Ausgewählter Text:
·····
Montag, 16. April 2018

Die Stunde des H. M. (Ralph Dobrawa)


Das im Herbst 1952 geschaffene Bundesverwaltungsgericht, welches für »öffentlich-rechtliche Streitigkeiten nicht verfassungsrechtlicher Art« zuständig ist, hatte viele Jahrzehnte seinen Sitz in Berlin. Es war wegen des besonderen politischen Status von Westberlin bis 1990 deshalb nicht unumstritten. Seit 2002 residiert es im Gebäude des früheren Reichsgerichts in Leipzig. Bereits kurz nach seiner Gründung musste es sich mit dem Verbot der FDJ beschäftigen. In den folgenden Jahrzehnten gab es immer wieder bedeutungsvolle Entscheidungen, die die Entwicklung der Bundesrepublik beeinflussten.

Auch Hans Modrow, vorletzter Ministerpräsident der DDR, hat vor einiger Zeit Klage zum höchsten deutschen Verwaltungsgericht erhoben (s. Ossietzky 4/2018). Hierüber wurde am 28. Februar in öffentlicher Sitzung mündlich verhandelt. In demselben Gerichtssaal hatte Georgi Dimitroff fast 85 Jahre zuvor seine flammende Verteidigungsrede gehalten, die zur Anklage gegen den nazistischen Staat wurde.

Modrow begehrt Einsicht in die ihn betreffenden Akten, welche vom Bundesnachrichtendienst geführt wurden und zwischenzeitlich an das Bundesarchiv abgegeben worden sind. Der 6. Senat des Bundesverwaltungsgerichts muss sich nunmehr mit dieser Sache befassen. Der Kläger erhielt bereits vor fünf Jahren vom damaligen Bundesinnenminister Friedrichs die Bestätigung, dass solche Akten über ihn geführt worden sind. Sein Auskunftsbegehren führte aber nur dazu, dass ihm ganz wenige Unterlagen zur Verfügung gestellt wurden. Ihm war klar, dass dies nicht alles gewesen sein konnte angesichts der Tatsache, dass bereits seit der zweiten Hälfte der 1950er Jahre solche Akten über ihn angelegt wurden. Pauschal wurde auf das Bundesarchivgesetz verwiesen. Danach müssen die betreffenden Akten älter als 30 Jahre sein und dürfen die BRD nicht gefährden und den Schutz der Quellen nicht verletzen.
·····
Auszüge aus Datensätzen:
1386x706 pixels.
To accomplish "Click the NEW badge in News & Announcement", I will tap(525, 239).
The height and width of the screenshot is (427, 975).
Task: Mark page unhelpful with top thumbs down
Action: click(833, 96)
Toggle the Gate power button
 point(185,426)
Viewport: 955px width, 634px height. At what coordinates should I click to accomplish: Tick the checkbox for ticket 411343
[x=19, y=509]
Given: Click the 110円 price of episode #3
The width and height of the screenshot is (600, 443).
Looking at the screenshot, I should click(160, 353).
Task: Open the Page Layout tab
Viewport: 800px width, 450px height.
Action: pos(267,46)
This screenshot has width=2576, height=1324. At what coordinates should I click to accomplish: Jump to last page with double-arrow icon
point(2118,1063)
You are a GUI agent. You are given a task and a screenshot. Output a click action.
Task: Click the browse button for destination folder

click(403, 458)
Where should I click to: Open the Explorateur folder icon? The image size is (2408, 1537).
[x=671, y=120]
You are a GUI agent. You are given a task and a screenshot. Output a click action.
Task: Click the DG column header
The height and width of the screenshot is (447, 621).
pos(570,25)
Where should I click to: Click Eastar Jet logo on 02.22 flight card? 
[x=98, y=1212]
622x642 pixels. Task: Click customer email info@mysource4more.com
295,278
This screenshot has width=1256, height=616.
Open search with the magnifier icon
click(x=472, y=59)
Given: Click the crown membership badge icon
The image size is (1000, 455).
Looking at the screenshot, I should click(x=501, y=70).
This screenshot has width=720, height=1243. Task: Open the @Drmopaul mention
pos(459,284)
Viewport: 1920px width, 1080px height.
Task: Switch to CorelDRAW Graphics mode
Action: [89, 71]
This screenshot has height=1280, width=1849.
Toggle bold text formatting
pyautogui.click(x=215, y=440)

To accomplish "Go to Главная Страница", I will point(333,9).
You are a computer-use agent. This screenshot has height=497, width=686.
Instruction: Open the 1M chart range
·····
Aufgaben:
1) In welchem Gebäude hat das Bundesverwaltungsgericht laut dem Artikel über Modrows Klage seit 2002 seinen Sitz?
2) Gib aus dem Artikel über Modrows Klage den Abschnitt von „Das im Herbst“ bis „der Bundesrepublik beeinflussten.“ wortgetreu wieder.

Lösungen der Reihe nach:
1) Im Gebäude des früheren Reichsgerichts in Leipzig.

2)
Das im Herbst 1952 geschaffene Bundesverwaltungsgericht, welches für »öffentlich-rechtliche Streitigkeiten nicht verfassungsrechtlicher Art« zuständig ist, hatte viele Jahrzehnte seinen Sitz in Berlin. Es war wegen des besonderen politischen Status von Westberlin bis 1990 deshalb nicht unumstritten. Seit 2002 residiert es im Gebäude des früheren Reichsgerichts in Leipzig. Bereits kurz nach seiner Gründung musste es sich mit dem Verbot der FDJ beschäftigen. In den folgenden Jahrzehnten gab es immer wieder bedeutungsvolle Entscheidungen, die die Entwicklung der Bundesrepublik beeinflussten.